Jeudi, les ministres des principaux pays bailleurs ont promis de verser 150 millions de dollars américains pour créer un fonds d’urgence qui permettra aux Nations unies d’agir plus rapidement lors de situations d’urgence et de distribuer des ressources aux pays en crise, qui sont généralement les plus négligés par la communauté internationale.

Lors du sommet mondial qui s’est tenu au siège des Nations Unies à New York, les représentants de plus de vingt pays et des hauts responsables humanitaires des Nations unies se sont rencontrés pour discuter de la création d’un fonds des Nations unies pour le renforcement et l’amélioration du mécanisme d’action humanitaire (CERF), un élément clé de la réforme souhaitée par le Secrétaire général des Nations unies qui désire que davantage de fonds soient disponibles pour répondre aux urgences humanitaires.

Jean-Louis Schiltz, le ministre de la Coopération et de l’action humanitaire du Luxembourg, a annoncé aux journalistes que les Etats membres des Nations unies avaient promis de créer un fonds, qui sera opérationnel début 2006.

« Cela signifie qu’une fois mis en place, le fonds aura immédiatement de l’argent disponible.
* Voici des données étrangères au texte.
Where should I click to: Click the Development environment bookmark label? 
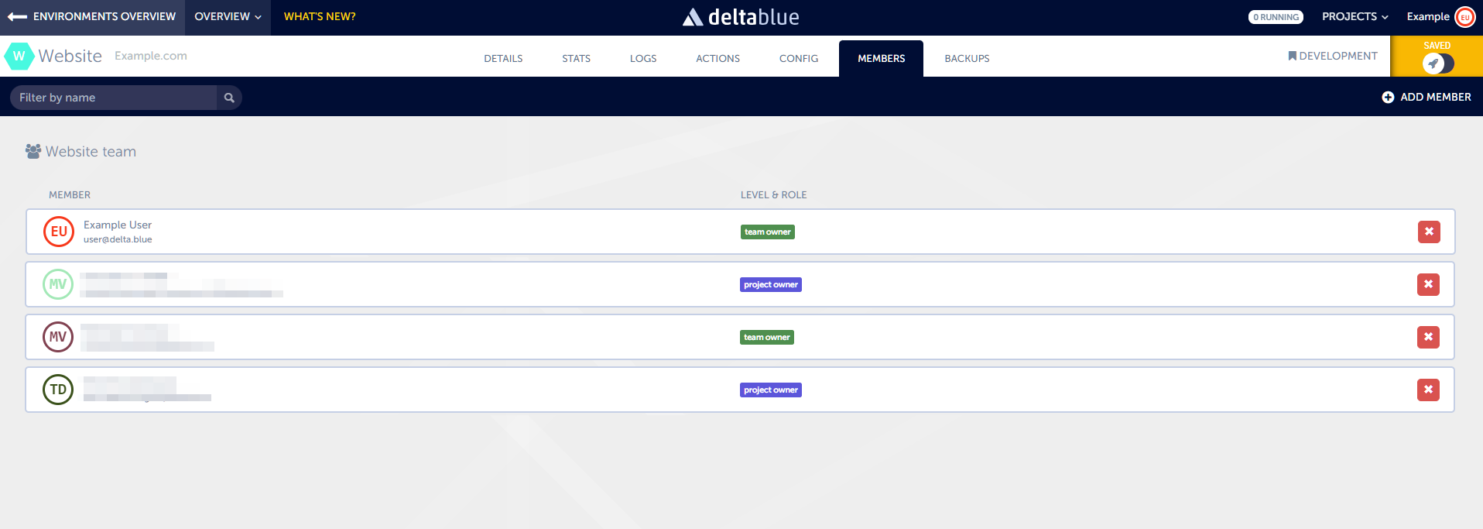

La Suède, le Royaume-Uni, la Norvège, les Pays-Bas, la Suisse et le Luxembourg contribuent à ce fonds », a-t-il déclaré. Il a également mentionné que ce nouveau fonds venait s’ajouter aux fonds d’aide existants.

La promesse de dons est la preuve de la grande volonté des principaux bailleurs de corriger les erreurs dans le financement des actions humanitaires, ces dernières étant souvent considérées comme étant trop lentes, imprévisibles, et commandées par les média.

Hilary Benn, le secrétaire d’Etat pour le développement international du Royaume-Uni, a déclaré aux journalistes que les discussions avaient porté sur les différents moyens de s’assurer que les Nations unies disposent des outils nécessaires pour accomplir leur travail.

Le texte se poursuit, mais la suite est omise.